• **Stored dataset rows**
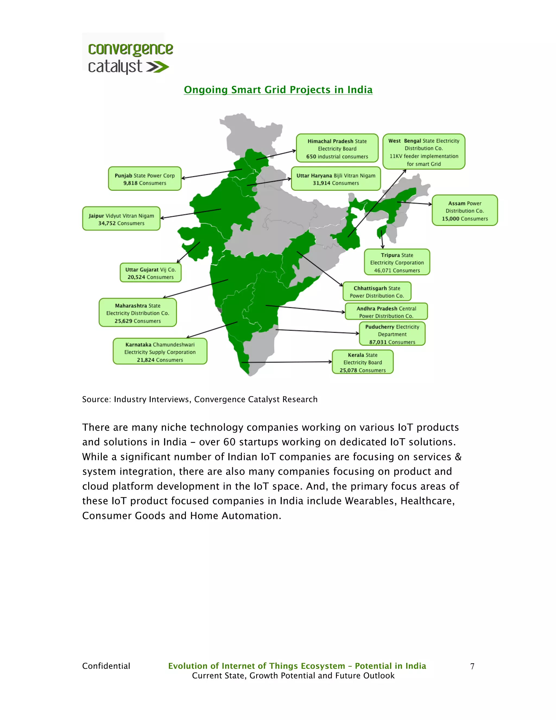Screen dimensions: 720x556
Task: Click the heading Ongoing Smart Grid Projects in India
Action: (x=278, y=90)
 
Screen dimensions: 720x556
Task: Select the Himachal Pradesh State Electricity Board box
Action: (x=337, y=148)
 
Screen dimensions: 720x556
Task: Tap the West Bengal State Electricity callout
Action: (x=424, y=152)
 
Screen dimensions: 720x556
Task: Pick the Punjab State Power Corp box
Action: (x=145, y=179)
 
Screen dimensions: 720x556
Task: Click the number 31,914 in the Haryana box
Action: (x=321, y=183)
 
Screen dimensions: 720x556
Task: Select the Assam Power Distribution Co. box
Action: (x=465, y=211)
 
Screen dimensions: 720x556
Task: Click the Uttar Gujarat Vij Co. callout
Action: (x=150, y=273)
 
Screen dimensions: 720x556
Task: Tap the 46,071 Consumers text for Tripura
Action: (x=397, y=271)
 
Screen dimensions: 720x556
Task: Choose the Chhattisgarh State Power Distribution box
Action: (x=377, y=292)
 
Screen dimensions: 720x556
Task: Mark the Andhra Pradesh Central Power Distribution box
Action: (x=386, y=312)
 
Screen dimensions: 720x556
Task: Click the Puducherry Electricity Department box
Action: (x=392, y=334)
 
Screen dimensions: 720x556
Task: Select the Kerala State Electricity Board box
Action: (x=362, y=362)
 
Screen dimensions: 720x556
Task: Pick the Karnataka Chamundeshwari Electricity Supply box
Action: (x=160, y=351)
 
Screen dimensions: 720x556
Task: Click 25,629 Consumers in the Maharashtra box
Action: (x=138, y=321)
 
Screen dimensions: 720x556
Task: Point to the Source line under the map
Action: (x=200, y=399)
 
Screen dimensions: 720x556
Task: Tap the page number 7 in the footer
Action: (x=472, y=666)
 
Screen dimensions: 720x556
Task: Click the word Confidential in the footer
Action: (x=106, y=666)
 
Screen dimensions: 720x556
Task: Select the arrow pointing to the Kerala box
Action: (x=287, y=362)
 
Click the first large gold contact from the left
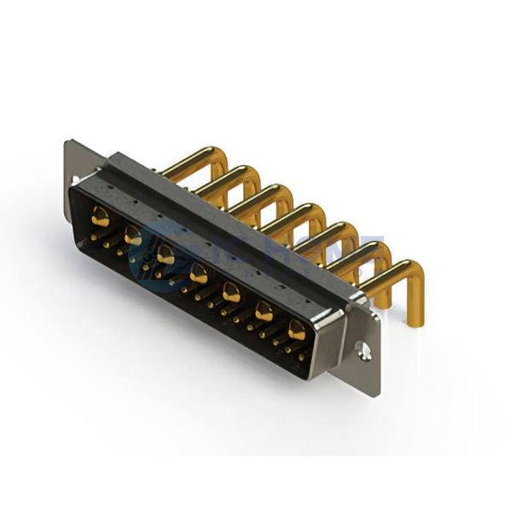click(x=101, y=218)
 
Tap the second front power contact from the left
click(x=133, y=236)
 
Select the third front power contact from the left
click(x=166, y=254)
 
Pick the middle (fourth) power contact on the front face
click(x=198, y=274)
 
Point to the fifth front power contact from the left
click(x=230, y=293)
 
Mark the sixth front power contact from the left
click(x=264, y=311)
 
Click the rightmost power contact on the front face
click(x=296, y=330)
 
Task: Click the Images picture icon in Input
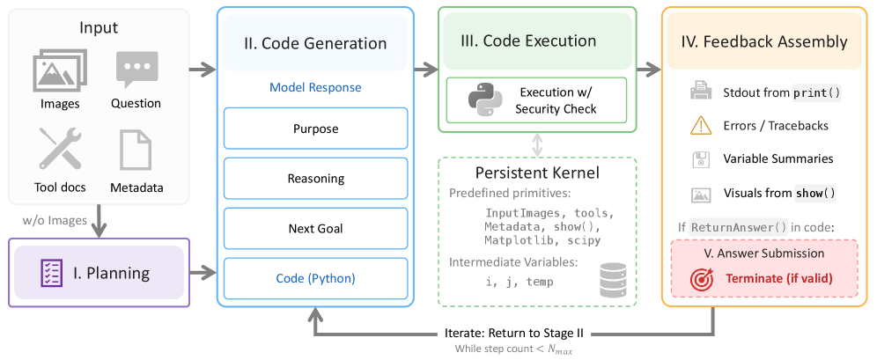coord(60,70)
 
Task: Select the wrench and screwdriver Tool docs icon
coord(61,149)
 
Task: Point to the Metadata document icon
coord(136,150)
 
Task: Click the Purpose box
coord(315,129)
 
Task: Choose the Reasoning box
coord(315,179)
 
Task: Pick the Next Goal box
coord(315,228)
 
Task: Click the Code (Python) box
coord(315,278)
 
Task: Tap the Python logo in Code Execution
coord(484,99)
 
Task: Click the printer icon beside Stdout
coord(701,92)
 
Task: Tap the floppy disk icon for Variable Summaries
coord(701,159)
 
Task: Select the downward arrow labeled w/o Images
coord(99,219)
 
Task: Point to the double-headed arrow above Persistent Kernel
coord(537,145)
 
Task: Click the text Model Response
coord(315,88)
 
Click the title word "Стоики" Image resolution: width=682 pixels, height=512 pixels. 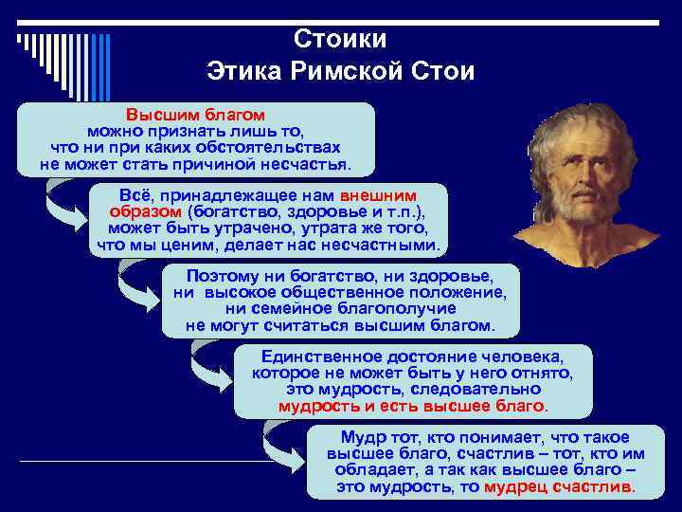340,40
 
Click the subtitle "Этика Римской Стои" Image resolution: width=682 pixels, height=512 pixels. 340,72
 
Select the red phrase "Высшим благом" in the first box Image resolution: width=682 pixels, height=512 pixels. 196,114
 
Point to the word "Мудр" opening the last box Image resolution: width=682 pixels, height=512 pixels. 361,437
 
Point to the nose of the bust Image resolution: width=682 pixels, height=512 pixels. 580,176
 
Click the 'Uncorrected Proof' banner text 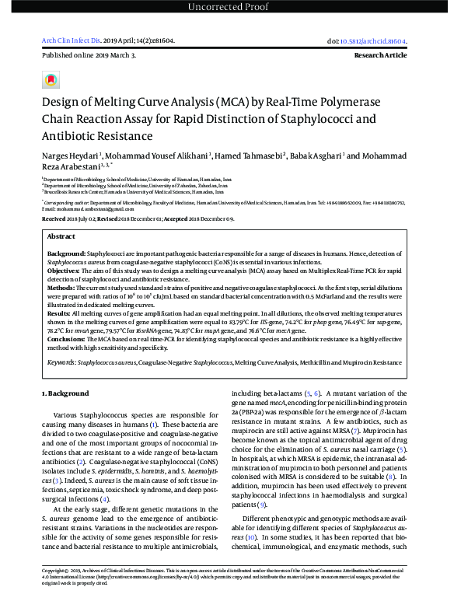click(x=230, y=8)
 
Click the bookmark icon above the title click(x=51, y=80)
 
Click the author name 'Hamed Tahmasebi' click(x=253, y=155)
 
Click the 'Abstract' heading click(x=61, y=236)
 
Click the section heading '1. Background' click(x=65, y=393)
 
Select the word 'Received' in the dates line click(x=54, y=219)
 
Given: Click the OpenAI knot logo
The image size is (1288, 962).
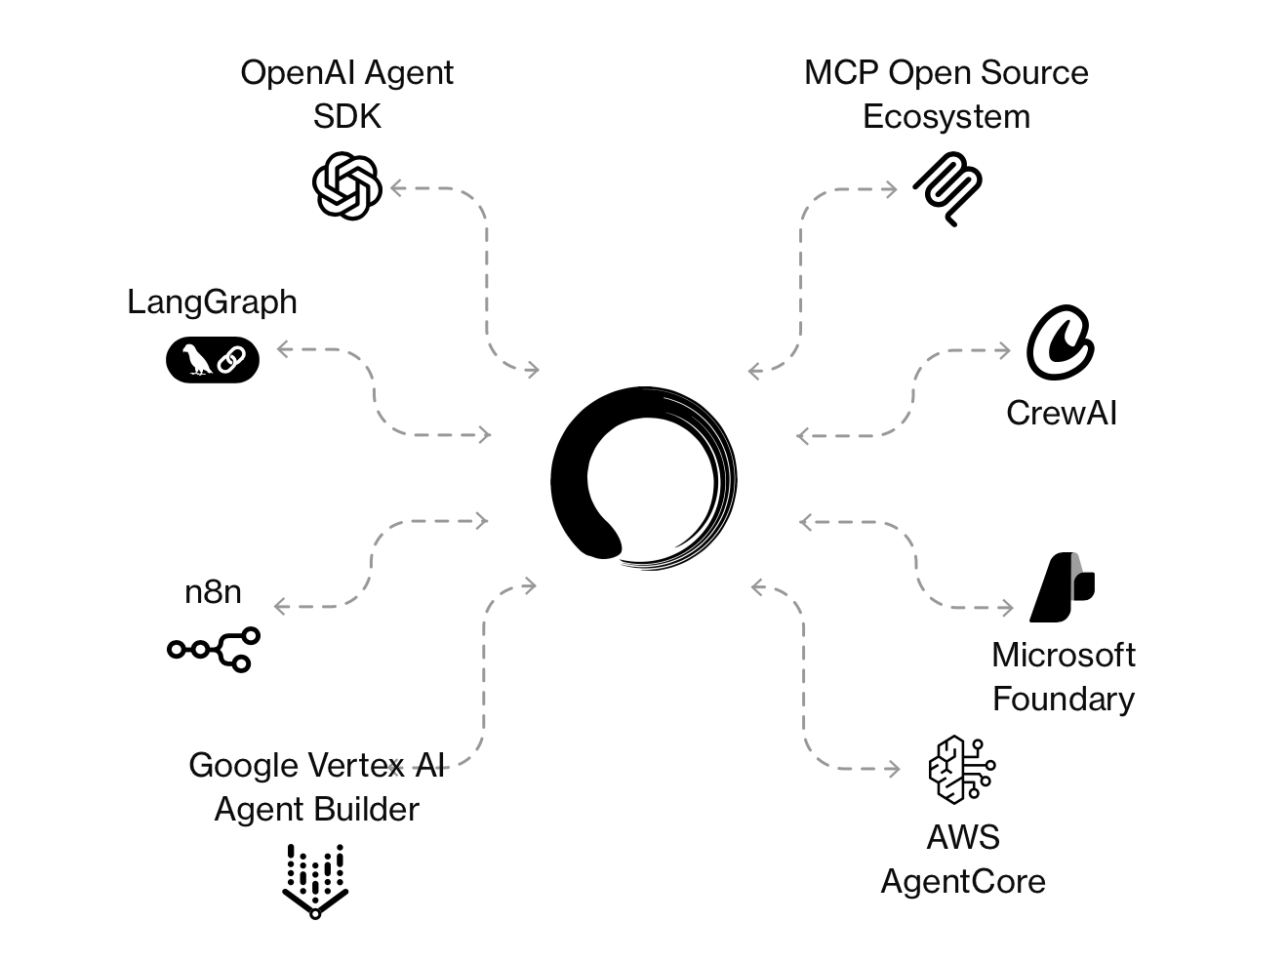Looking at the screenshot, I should [x=346, y=185].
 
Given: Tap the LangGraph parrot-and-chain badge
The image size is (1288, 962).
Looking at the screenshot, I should [x=213, y=359].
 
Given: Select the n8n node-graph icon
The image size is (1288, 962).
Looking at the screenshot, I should [x=214, y=649].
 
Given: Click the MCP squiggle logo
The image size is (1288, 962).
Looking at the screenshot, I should [x=947, y=189].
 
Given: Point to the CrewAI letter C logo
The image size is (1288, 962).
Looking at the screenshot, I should [x=1059, y=342].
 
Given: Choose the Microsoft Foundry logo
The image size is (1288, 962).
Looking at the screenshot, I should [x=1063, y=587].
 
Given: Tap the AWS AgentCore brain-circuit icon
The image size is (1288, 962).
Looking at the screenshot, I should [x=961, y=769].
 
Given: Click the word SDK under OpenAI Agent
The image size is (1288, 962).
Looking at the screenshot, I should [x=346, y=116].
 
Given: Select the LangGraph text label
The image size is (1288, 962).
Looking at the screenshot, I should [x=212, y=301].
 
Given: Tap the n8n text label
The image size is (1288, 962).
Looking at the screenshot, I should [x=213, y=591].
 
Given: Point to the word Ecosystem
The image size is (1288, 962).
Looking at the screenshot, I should [x=946, y=116].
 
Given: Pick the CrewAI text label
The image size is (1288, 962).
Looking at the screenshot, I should [x=1062, y=413].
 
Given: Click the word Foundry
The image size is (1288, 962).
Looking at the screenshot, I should [x=1063, y=699].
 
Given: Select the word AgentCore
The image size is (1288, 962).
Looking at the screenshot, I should [x=963, y=881].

• **Exercise objective**
Revise everything from the start of the rows down to the line that contains "Action: (x=150, y=273)", changing each "callout" to "label" and keeping the rest unchanged. Leave the pictures out of your answer.

• **The response**
Screen dimensions: 720x556
Task: Click the heading Ongoing Smart Grid Projects in India
Action: (x=278, y=90)
 
Screen dimensions: 720x556
Task: Select the Himachal Pradesh State Electricity Board box
Action: (x=337, y=148)
 
Screen dimensions: 720x556
Task: Tap the West Bengal State Electricity label
Action: (x=424, y=152)
 
Screen dimensions: 720x556
Task: Pick the Punjab State Power Corp box
Action: (x=145, y=179)
 
Screen dimensions: 720x556
Task: Click the number 31,914 in the Haryana box
Action: (x=321, y=183)
 
Screen dimensions: 720x556
Task: Select the Assam Power Distribution Co. box
Action: (x=465, y=211)
 
Screen dimensions: 720x556
Task: Click the Uttar Gujarat Vij Co. label
Action: (x=150, y=273)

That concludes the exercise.